Prices of 565 vital medicines reduced

Prices of 565 vital medicines reduced

Patients suffering from a range of serious illnesses, including diabetes and anxiety disorders, will benefit from a 20 per cent reduction in costs.

By Praseeda Nair

Published: Tue 28 Jun 2011, 9:21 AM

Last updated: Thu 2 Apr 2015, 7:41 AM

Patients suffering from a range of serious illnesses, including diabetes and anxiety disorders, will benefit from a 20 per cent reduction in costs on an average for their medication from September 1. This follows a Ministry of Health directive to make 565 pharmaceutical drugs cheaper and more accessible to the public.

“Our adoption of the decision to approve the reduction of the prices of the pharmaceutical drugs is a practical step towards providing comprehensive health care to all members of our society. This is part of the ministry’s vision and mission to put health, disease prevention and treatment as our national priorities,” UAE Health Minister Dr Hanif Hassan said at a Press conference on Monday.

He said the price reduction was a result of a “fruitful cooperation between the Ministry of Health and pharmaceutical companies to provide patients with care and support”.

Sixty-seven drugs by pharmaceutical majors like Pfizer and Merck Sharp & Dohme are part of the first batch of roughly 20 per cent of a price cuts across the board, effective from July 1. The price cut on the remaining 498 drugs will be effective from September.

Al Baraha Pharmacy’s Assistant Pharmacist, Mohanan T, commented on the potential impact the reduced prices may have on pharmacies across the UAE. “This initiative is a breakthrough for patients, even though it may mean less of a profit for pharmacies,” he said.

After working in the field for the past 12 years, Mohanan noted the relatively costly nature of medicines in the UAE. “Compared to other countries, medicines in the UAE are still on the higher side, but that is because almost all drugs are imported from all over the world.
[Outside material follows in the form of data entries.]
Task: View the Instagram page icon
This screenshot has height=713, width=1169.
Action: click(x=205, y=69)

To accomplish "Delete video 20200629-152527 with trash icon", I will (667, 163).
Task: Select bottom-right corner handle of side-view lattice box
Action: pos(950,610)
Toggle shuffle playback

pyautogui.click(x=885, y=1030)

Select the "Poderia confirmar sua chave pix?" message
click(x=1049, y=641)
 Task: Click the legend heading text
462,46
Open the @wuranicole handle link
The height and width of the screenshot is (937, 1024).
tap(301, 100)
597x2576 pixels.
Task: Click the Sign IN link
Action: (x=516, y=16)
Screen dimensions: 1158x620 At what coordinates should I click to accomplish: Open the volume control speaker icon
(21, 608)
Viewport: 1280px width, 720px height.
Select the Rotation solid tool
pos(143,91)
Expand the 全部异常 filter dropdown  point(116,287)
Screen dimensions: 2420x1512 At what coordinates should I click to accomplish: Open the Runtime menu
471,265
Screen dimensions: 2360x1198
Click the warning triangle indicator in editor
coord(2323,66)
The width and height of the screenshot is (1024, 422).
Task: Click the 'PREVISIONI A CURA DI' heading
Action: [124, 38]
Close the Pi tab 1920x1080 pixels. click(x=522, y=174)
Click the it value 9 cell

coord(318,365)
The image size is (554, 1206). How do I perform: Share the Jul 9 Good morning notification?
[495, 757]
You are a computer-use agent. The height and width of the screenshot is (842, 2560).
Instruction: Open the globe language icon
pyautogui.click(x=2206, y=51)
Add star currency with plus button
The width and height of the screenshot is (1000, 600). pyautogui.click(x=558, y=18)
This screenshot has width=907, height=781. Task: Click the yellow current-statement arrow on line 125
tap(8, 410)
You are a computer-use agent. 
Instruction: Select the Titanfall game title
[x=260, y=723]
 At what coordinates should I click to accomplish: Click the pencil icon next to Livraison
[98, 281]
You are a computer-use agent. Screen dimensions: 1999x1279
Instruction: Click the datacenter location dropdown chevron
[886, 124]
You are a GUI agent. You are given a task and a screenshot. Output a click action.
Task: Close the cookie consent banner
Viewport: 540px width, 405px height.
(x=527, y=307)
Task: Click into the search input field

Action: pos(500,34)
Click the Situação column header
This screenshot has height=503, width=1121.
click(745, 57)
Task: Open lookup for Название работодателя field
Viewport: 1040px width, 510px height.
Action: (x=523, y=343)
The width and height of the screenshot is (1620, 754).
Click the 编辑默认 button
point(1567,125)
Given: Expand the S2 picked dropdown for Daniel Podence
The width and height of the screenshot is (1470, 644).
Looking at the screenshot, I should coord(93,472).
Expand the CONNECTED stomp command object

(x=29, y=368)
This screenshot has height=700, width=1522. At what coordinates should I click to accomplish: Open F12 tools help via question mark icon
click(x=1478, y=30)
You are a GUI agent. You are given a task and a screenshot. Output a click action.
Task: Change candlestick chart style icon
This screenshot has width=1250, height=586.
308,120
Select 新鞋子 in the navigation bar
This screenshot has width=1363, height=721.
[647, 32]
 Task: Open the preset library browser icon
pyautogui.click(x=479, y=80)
With the Ministry of Health tying up with international drug companies, prices can steadily be decreased with time, which is good for patients who don’t have insurance. An average type-2 diabetes patient can spend more than Dh500 a month on medication alone, so these kinds of price reductions can really make a difference,” he said.

According to Mohanan, the most popular prescription drugs include Lipitor by Pfizer aimed at patients with heart disease and high cholesterol levels; Xanax by Pfizer, used to treat moderate to severe anxiety disorders and panic attacks; and Januvia by Merck Sharp & Dohme, used in conjunction with exercise and dietary restrictions to lower blood sugar levels in adults with type-2 diabetes. All three of the top-sellers will sell cheaper from July.

From September, 103 drugs under GlaxoSmithKline, will be available at reduced prices for the general public. Other firms supporting price reductions include Alcon Pharmaceuticals Ltd, Astrazeneca, Bayer Schering, Boehringer Ingelheim, Bristol-Myers Squibb, Chauvin Pharmaceuticals Ltd., Eli Lilly, Ferring Pharmaceuticals, H. Lundbeck A/S, Hoffmann-La Roche Ltd., Janssen-Cilag, Les Laboratories Servier, Merck Serono, Novartis Pharma AG, Sanofi Aventis, and Valeant Pharmaceuticals.

Once the directive by the Ministry of Health is announced to all pharmacies and hospitals, price stickers and inventory lists will need to be revised. “We will need to wait for official instructions on how to treat old stock ordered before the directive. Some pharmacies may choose to absorb 20 per cent of the price until new shipments come in, but it depends on a lot of factors and we cannot be sure,” Mohanan added.